**Current landscape of IoT (internet of things), low-cost GNSS (satellite navigation system) receivers, and omnipresent wireless networks produce large amounts of data containing geospatial information. This blogpost introduces the basics of the geolocated k-nearest neighbors (k-NN) model and its applications in product campaign targeting.**

### Distance metrics

Geolocation means assigning real-world positions to the objects in the dataset. The position is usually represented as latitude, longitude (and elevation). The k-NN models are built on the ability of calculating the distance between two sets of coordinates. The distance metric itself can be defined in multiple ways.

The most common metric is the Euclidean distance, sometimes called Pythagorean formula. It is important to note that the Euclidean distance is defined in terms of Cartesian coordinates while the geographic coordinates are spherical. The usage of this metric with spherical coordinates is an approximation suitable only in certain situations (e.g. the data points are contained in a small region).

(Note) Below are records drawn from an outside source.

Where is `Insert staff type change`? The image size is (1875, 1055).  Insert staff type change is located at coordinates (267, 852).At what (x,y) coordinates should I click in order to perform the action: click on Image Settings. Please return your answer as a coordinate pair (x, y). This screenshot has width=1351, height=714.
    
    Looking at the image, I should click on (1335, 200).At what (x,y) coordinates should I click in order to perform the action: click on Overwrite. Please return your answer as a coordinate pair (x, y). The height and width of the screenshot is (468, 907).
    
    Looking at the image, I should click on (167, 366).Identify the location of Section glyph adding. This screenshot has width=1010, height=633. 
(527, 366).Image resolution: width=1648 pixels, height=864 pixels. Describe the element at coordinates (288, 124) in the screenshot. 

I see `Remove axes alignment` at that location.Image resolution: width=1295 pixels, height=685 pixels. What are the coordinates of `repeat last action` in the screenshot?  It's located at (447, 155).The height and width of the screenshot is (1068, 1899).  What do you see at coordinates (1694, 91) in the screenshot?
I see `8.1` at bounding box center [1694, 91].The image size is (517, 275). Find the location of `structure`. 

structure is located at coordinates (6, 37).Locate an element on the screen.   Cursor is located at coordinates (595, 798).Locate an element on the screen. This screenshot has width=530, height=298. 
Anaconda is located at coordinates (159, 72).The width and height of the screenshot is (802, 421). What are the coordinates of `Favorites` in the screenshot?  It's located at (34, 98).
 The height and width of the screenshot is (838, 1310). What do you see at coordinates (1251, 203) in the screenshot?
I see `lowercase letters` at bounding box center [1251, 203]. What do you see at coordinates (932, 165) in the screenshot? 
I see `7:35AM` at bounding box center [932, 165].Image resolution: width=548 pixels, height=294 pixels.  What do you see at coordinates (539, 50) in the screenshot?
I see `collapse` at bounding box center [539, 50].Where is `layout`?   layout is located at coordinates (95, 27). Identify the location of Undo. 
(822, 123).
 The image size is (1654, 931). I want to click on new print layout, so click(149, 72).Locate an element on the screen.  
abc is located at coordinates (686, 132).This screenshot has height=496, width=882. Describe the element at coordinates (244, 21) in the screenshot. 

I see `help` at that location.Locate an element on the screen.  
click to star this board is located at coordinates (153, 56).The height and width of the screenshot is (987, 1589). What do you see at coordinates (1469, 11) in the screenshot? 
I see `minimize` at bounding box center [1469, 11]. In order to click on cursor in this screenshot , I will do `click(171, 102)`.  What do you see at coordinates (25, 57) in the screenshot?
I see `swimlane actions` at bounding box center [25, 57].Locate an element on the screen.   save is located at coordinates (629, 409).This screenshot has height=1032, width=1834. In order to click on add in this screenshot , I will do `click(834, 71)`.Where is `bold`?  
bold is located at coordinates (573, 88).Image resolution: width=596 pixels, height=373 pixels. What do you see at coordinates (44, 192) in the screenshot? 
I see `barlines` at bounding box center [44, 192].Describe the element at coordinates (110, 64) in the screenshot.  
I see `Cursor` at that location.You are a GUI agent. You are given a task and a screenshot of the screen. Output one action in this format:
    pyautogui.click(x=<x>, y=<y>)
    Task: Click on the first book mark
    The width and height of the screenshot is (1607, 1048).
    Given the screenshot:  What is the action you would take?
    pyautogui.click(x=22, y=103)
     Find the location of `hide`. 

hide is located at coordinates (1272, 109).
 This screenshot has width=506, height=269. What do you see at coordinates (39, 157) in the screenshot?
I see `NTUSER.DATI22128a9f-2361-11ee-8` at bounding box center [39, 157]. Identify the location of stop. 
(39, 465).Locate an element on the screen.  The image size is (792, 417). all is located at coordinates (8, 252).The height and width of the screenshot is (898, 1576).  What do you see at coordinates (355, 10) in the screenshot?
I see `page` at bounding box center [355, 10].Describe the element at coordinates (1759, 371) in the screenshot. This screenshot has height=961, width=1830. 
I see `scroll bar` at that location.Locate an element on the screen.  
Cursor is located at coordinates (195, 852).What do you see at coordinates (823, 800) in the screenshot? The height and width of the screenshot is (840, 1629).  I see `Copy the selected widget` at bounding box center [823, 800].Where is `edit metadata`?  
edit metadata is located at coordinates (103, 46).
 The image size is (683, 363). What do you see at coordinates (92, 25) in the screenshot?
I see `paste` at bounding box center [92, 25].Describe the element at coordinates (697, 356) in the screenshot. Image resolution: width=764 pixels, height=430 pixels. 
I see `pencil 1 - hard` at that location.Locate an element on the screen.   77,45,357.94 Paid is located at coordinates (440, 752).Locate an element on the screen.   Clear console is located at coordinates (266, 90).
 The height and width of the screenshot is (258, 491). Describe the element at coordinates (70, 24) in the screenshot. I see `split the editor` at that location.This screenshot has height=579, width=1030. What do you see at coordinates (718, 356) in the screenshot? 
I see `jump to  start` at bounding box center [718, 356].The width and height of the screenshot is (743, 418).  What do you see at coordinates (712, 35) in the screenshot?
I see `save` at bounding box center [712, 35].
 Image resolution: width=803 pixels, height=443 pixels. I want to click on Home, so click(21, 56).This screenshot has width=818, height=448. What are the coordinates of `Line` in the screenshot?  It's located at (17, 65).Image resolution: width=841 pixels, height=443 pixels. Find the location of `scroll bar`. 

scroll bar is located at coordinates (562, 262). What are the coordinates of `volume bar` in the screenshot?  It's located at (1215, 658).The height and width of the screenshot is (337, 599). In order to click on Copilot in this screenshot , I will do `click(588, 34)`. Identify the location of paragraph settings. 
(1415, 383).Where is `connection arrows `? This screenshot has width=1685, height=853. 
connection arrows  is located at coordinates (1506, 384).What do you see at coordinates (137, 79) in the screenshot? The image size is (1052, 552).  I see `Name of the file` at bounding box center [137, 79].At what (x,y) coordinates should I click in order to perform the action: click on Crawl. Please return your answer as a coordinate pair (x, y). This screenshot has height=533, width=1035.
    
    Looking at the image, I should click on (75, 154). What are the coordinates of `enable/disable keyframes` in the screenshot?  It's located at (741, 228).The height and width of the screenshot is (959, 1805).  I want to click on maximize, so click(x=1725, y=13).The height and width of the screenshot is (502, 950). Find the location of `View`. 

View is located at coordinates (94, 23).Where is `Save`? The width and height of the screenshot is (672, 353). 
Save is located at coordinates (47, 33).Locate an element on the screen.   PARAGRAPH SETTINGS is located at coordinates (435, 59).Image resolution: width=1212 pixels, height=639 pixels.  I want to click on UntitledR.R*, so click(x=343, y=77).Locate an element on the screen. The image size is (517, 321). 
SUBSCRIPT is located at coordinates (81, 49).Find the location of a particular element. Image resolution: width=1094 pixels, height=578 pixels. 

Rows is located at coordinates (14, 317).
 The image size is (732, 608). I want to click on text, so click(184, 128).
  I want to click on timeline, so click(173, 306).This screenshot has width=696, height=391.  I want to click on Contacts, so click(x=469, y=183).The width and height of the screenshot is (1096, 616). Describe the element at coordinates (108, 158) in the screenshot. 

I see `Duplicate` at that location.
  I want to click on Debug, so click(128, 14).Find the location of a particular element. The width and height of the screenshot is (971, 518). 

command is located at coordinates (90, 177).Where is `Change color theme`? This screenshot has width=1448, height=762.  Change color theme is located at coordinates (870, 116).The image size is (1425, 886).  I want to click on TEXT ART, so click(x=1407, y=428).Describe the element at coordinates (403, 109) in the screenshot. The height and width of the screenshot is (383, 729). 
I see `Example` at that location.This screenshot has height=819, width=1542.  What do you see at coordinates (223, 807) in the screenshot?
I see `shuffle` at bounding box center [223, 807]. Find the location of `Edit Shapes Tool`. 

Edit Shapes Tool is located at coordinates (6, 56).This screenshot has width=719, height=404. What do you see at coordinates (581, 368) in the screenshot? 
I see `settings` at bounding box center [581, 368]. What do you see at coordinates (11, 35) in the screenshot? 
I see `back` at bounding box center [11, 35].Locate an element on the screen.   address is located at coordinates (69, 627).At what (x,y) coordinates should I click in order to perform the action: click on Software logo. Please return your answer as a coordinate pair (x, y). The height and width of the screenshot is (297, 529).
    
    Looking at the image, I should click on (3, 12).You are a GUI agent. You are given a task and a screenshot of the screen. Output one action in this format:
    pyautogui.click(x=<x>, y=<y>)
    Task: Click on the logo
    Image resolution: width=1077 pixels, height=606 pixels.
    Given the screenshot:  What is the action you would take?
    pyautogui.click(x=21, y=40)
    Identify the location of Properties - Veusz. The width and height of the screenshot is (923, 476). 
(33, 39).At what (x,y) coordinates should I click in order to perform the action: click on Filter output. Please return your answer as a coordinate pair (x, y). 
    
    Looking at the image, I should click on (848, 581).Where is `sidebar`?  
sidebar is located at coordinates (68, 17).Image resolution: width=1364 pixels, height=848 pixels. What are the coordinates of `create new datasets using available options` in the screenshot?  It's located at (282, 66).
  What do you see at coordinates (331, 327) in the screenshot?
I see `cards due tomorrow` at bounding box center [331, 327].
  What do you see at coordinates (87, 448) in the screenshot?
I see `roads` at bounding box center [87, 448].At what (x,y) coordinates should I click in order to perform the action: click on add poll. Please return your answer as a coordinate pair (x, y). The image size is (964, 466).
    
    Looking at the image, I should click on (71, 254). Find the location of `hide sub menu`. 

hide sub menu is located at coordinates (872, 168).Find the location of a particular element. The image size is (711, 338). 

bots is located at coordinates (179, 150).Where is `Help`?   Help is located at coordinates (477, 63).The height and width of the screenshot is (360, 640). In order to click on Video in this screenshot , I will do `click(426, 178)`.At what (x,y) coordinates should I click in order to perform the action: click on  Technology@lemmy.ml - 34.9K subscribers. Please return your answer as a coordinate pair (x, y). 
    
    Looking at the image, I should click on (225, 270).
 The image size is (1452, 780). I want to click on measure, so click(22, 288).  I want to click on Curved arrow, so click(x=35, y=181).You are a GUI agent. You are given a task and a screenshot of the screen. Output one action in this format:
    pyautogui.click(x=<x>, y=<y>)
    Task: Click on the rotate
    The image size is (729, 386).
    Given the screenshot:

When precise distance is required, it is necessary to use the great-circle distance defined as the shortest path between two points on the surface of a sphere. The distance is usually calculated using the Haversine formula with Earth radius defined by WGS84 ellipsoid.

Cars and trains don’t travel along straight lines and some applications demand the actual travel distance or even the travel time. For large datasets however, the travel distance calculation can be technically challenging as it involves solving the shortest path problem for many different pairs of data points.

SciPy documentation offers a list of many more distance metrics. However, some may not be suitable for use with geographic coordinates.

It is important to properly analyze the problem before selecting the right metric. For example, euclidean distance might correlate well with the travel distance for a small region with a road network homogenous in all directions.

### k-nearest neighbors

k-NN is one of the simplest form of supervised learning. The algorithm predicts the target value of a data point using the spatial proximity to the surrounding training samples.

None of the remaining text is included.